Welt : Ein wissenschaftlicher Durchbruch in der Bekämpfung der Influenza

Erstmals kann in diesem Winter Virusgrippe-Patienten wirksam geholfen werden. Ein neues Medikament bekämpft direkt die Krankheitsursache, das Grippe-Virus. Bisher konnten Ärzte meist nur die Symptome behandeln. Das Mittel des britischen Pharma-Konzerns Glaxo Wellcome soll Grippe-Erscheinungen wie Fieber, Kopf- und Gliederschmerzen mildern und den Verlauf der Krankheit um bis zu drei Tage verkürzen. Der Viren-Killer, der im Juni die EU-weite Zulassung erhielt, kommt im Oktober auf den deutschen Markt. Die zwischen fünfzig und siebzig Mark teure Behandlung dauert in der Regel fünf Tage. "Relenza" enthält den Wirkstoff Zanamivir.
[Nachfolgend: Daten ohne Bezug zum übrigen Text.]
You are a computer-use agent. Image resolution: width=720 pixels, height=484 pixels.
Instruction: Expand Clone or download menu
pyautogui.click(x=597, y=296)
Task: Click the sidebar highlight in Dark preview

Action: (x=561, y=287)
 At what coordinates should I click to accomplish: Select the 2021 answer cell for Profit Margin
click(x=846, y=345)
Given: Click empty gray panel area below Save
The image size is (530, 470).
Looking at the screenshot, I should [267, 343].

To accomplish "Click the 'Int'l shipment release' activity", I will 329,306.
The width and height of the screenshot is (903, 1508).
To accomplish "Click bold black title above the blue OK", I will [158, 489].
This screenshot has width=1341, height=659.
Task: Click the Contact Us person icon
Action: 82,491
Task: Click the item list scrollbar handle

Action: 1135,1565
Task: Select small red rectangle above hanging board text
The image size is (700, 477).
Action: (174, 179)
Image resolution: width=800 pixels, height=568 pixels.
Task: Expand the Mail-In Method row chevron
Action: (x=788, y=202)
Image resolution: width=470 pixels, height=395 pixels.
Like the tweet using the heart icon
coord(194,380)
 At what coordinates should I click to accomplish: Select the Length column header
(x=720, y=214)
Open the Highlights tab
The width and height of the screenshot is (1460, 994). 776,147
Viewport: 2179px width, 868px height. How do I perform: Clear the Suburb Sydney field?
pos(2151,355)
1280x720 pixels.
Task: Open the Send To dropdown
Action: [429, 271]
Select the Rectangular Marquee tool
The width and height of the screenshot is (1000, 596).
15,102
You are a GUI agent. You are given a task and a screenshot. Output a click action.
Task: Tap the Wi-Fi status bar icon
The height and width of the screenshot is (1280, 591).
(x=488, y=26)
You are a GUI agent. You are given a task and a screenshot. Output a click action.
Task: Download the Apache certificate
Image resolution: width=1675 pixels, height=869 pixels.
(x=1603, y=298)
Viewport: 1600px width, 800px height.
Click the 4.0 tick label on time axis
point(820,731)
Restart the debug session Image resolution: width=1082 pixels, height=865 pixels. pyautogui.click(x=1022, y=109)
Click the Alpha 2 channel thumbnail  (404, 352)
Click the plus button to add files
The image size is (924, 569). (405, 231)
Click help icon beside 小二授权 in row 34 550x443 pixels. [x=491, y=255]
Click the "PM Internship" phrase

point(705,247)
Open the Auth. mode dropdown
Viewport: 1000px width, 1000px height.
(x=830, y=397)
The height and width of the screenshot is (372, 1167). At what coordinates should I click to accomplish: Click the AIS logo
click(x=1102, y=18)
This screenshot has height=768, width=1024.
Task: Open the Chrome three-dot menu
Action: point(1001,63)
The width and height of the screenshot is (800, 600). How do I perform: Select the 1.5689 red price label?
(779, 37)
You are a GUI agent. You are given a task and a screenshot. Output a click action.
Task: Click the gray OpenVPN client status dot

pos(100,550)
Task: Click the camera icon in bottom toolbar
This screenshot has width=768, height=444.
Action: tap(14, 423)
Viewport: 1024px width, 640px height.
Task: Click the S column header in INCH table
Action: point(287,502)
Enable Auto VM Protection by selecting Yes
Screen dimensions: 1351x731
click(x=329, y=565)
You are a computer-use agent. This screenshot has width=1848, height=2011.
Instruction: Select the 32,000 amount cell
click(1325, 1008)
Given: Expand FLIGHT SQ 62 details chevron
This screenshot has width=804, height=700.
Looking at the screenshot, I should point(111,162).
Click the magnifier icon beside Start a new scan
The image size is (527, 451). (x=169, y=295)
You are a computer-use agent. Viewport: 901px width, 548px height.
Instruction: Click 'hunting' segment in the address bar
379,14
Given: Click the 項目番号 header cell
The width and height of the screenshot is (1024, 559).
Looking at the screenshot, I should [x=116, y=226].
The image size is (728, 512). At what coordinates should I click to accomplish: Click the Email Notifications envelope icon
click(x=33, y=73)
Er wird wie ein Asthmapulver inhaliert und wirkt in den Schleimhäuten der Atemwege, wo die Viren sitzen. Dabei greift der Wirkstoff in den Lebenszyklus des tückischen Erregers ein. Er hemmt die sogenannte Neuraminidase, ein Enzym, mit dem sich die Viren im Körper ausbreiten. Allerdings sollte das Präparat möglichst zwei Tage nach der Infektion eingenommen werden, was eine genaue und schnelle Diagnose der Virusgrippe (Influenza) erfordert. Besonders ist eine Abgrenzung zum harmlosen grippalen Infekt nötig. "Das Mittel ist in der Bekämpfung der Influenza ein wissenschaftlicher Durchbruch, weil es das erste ist, was ursächlich gegen die Haupterreger Typ A und B wirkt", sagt der Leiter des Nationalen Referenzzentrums für Influenza in Hannover, Rolf Hecker. Bislang stand nur das auch zur Parkinsonbehandlung eingesetzte Amantadin zur Verfügung. Es wirkt allerdings nur gegen Typ A-Influenza, verursachte Resistenzen und löste teilweise erhebliche Nebenwirkungen aus.